What about using a very thick wire to short out the terminals? Maybe a big thick steel bar? It would still heat up some, but the limiting factor would most likely be the internal resistance of the battery itself. The battery would heat up inside so quickly that the electrolyte would boil, causing the battery to explode, and spraying everything in the vicinity with extremely corrosive sulfuric acid. Did I mention that motorcycle batteries are dangerous?

So obviously we don't want this to happen. We don't want our batteries exploding, or the wiring in our motorcycles melting. When wiring in our motorcycle heats up to the point where it melts the plastic insulation surrounding it, the wires contact other wires, causing more short circuits, and increasing the amount of current flowing. More and more current flows, melting even more insulation, in a cascading disaster that frequently results in this:

Image

Why does this happen? Let's visit Ohm's law, which is nothing more than a simple equation:

Calculating Ohm's law
Calculating Ohm's law


E is electromotive force, measured in VOLTS
I is current, measured in AMPS
R is resistance, measured in OHMS

This triangle is a simple way of defining three equations:

E = I X R
I = E / R
R = E / I

Given any two of the values, you can calculate the third. Fortunately for us, we always have one of those values in our bikes: E is always 12 volts (or more technically, 13.8 volts when the bike is running).

Ever wonder how much current your fancy new halogen driving lights draw? Measure the light bulb with an ohmmeter. Let's say the light bulb measures 3 ohms. We want to find out current, or I:

I = E / R

in our case:

I = 12 / 3

I = 4 amps

So we know the light will draw 4 amps.

When we cause a short circuit, the resistance drops very, very low - let's say 0.1 ohms. What kind of current will we see then?

I = 12 / 0.1

I = 120 amps

120 amps is an awful lot of current.

There's one other equation you might want to know about:

Calculating Watts
Calculating Watts


E is electromotive force, measured in VOLTS
I is current, measured in AMPS
P is power, measured in WATTS

Just like the example with Ohm's law above, we can derive three equations from this:

P = I X E
I = P / E
E = P / I

In this case, P is the amount of power being consumed, in watts. In our light bulb example, we have a light bulb that is drawing 4 amps. We want to know how many watts it uses:

P = E x I

P = 12 X 4

P = 48 watts

So our light bulb is consuming (or dissipating) 48 watts. The vast majority of this is being given off as heat (only a small fraction is converted to light - filament-based light bulbs are very inefficient).
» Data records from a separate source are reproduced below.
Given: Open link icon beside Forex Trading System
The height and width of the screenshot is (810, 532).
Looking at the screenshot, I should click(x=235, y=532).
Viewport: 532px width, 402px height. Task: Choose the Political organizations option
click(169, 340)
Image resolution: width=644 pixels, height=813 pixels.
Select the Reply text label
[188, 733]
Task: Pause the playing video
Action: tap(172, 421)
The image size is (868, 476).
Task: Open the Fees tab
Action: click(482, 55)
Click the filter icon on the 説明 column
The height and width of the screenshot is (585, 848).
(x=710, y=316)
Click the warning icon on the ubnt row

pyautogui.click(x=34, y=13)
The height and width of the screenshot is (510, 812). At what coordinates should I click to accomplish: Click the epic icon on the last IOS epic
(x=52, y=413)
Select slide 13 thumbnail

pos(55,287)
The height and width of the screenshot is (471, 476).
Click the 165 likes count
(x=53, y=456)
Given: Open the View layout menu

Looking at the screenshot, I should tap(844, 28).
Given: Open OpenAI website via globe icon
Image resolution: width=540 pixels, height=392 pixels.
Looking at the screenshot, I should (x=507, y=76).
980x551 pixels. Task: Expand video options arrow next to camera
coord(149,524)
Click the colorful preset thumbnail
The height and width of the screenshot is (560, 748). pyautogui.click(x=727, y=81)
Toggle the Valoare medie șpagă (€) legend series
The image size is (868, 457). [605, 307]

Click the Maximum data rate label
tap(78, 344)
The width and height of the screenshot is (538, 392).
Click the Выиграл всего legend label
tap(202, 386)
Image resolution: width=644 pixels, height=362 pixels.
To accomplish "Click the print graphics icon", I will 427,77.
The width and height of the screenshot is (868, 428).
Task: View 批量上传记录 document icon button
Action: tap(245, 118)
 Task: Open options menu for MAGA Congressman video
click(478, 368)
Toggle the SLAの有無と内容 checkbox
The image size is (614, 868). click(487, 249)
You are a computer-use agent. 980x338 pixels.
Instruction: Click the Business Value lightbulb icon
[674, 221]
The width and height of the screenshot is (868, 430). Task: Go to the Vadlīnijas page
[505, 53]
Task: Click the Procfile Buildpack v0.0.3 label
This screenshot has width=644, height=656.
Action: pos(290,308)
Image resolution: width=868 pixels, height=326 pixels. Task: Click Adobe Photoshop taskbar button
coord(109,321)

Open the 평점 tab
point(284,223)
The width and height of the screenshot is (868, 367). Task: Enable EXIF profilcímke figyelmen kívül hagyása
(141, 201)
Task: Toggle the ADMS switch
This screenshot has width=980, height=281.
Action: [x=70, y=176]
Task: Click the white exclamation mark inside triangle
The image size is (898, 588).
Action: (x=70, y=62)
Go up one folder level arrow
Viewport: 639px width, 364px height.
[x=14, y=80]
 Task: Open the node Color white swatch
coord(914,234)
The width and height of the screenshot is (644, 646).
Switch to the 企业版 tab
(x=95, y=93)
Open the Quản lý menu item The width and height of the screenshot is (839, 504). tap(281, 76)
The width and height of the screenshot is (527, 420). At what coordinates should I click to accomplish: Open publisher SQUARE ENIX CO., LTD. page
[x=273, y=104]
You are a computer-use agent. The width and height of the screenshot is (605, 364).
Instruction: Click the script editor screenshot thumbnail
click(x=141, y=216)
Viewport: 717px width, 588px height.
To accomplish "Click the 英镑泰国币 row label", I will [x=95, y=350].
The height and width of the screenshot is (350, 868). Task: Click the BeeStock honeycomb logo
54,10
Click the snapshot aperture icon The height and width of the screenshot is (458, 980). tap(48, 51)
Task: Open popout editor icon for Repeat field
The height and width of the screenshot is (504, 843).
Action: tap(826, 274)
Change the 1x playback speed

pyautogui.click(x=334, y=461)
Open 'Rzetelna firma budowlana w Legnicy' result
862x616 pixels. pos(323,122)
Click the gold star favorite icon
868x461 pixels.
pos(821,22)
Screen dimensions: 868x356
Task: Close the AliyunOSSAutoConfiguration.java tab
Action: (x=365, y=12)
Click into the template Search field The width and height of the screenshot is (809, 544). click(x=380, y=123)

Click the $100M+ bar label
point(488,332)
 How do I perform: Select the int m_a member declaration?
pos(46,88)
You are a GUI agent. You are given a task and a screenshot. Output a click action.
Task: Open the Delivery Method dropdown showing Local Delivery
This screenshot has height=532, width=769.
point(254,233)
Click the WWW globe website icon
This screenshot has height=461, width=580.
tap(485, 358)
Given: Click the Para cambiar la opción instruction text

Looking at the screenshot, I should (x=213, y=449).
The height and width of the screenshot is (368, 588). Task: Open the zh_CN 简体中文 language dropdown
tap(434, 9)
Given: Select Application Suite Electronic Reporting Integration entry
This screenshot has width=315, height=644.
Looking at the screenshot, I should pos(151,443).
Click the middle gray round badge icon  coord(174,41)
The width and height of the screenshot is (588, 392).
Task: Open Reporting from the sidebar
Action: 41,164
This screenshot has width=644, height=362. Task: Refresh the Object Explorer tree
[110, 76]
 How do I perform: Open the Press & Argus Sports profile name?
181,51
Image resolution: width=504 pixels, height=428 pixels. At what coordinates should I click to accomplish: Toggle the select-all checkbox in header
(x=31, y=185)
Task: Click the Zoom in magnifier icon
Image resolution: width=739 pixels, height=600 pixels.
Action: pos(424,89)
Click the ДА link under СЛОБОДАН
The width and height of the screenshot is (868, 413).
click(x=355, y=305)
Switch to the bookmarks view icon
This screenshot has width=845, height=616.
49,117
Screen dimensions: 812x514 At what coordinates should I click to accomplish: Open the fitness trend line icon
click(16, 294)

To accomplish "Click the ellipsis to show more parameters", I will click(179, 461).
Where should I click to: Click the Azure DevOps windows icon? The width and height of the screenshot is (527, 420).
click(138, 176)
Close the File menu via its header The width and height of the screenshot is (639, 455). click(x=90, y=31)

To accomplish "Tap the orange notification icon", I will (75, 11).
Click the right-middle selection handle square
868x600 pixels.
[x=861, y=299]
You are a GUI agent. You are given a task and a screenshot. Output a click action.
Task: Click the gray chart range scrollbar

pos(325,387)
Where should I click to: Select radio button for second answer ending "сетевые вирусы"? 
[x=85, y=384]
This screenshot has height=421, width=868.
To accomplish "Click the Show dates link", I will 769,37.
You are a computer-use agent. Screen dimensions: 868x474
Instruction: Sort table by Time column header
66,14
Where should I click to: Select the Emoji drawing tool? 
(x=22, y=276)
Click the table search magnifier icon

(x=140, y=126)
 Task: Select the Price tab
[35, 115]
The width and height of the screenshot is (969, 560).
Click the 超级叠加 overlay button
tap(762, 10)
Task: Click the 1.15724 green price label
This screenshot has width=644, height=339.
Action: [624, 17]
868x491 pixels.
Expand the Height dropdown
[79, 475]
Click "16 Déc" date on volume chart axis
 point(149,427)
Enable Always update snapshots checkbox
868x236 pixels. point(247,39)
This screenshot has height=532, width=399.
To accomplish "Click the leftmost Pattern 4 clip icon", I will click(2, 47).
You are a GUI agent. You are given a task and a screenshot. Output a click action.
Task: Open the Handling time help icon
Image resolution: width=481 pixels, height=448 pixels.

What if our light bulb failed somehow, and short circuited, so instead of 3 ohm load, it presented a 0.1 ohm load? All of a sudden we have a draw of 120 amps trying to force its way through wires intended to carry maybe only 10 amps. Of course, it won't actually draw 120 amps, because the size of the wire will limit just how much current can be drawn. But when this happens, the wire will heat up very quickly, to the point where it and its insulation will melt.

So how do we prevent this from happening? That's what fuses are for. A fuse is a small piece of wire or metal, encased inside a protective enclosure that allows you to see the wire or metal, but protects it from touching anything. This piece of wire or metal is sized so that when a certain amount of current flows through it for a certain amount of time, it heats up and melts, or "blows." Once it melts, the circuit is opened - just as if you turned a switch off - and the power stops flowing.

You will typically encounter two types of fuses: "Slow blow" and "Fast blow" (or fast acting). Just as their names imply, slow blow fuses will tolerate excess current for a short amount of time before they melt, or blow. Fast blow fuses will blow almost instantly when the current exceeds the rated amount.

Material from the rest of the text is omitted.